Print the lines of the material below word for word, starting at the line containing "You are a GUI" and ending at the line containing "pos(73,142)", with both of those lines included. Omit the pictures.

GIVEN RECORDS »
--------------------

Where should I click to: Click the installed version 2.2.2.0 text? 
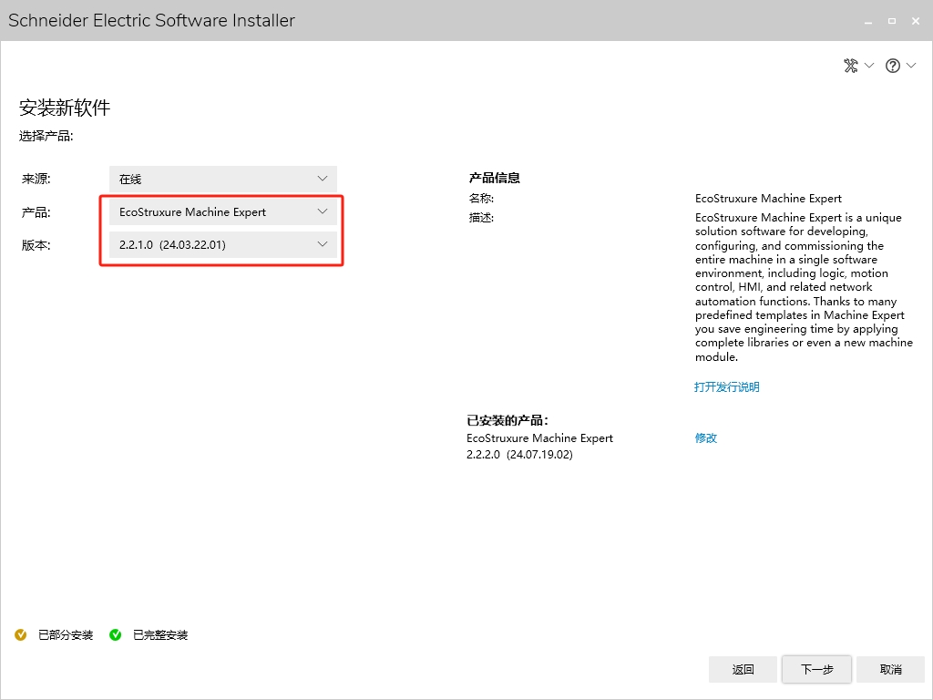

--------------------

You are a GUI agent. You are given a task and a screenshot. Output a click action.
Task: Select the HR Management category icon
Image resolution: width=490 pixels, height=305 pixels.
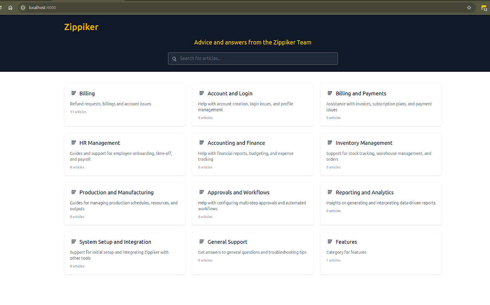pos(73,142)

--------------------

SOLUTION TO THIS EXERCISE »
You are a GUI agent. You are given a task and a screenshot. Output a click action.
Task: Select the HR Management category icon
Image resolution: width=490 pixels, height=305 pixels.
pos(73,142)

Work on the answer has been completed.